RoboPapers

RoboPapers Episode 4: Vision Language Models are In-Context Value Learners

Chris Paxton and Michael Cho — Tue, 15 Jul 2025 00:02:50 GMT

Note: this is an old episode of RoboPapers. I am uploading old episodes of our podcast here to make it easier to find them and to find our reference materials. Please follow the podcast on Youtube or on Spotify.

Value prediction is an important robotics problem, wherein we can determine how useful a state is to the successful execution of a task in the future. The key insight that Jason and his co-authors showed in this paper was simple:

* Large vision-language models already encode a ton of information about task completion from being trained on a wide range of human image and video data

* We can use these on robotics tasks to estimate progress, which is a useful surrogate for the “value” of any individual state.
○ ○ ○
Work to do — Copy from the RoboPapers episode post the passage running from "Chris Paxton and" up to and including "or on Spotify.", word for word.

Data —
○ ○ ○
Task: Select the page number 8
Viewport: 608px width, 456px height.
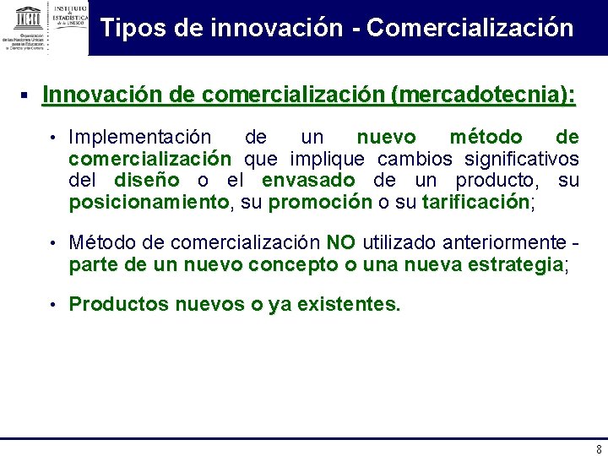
○ ○ ○
Answer to the exercise —
Chris Paxton and Michael Cho — Tue, 15 Jul 2025 00:02:50 GMT

Note: this is an old episode of RoboPapers. I am uploading old episodes of our podcast here to make it easier to find them and to find our reference materials. Please follow the podcast on Youtube or on Spotify.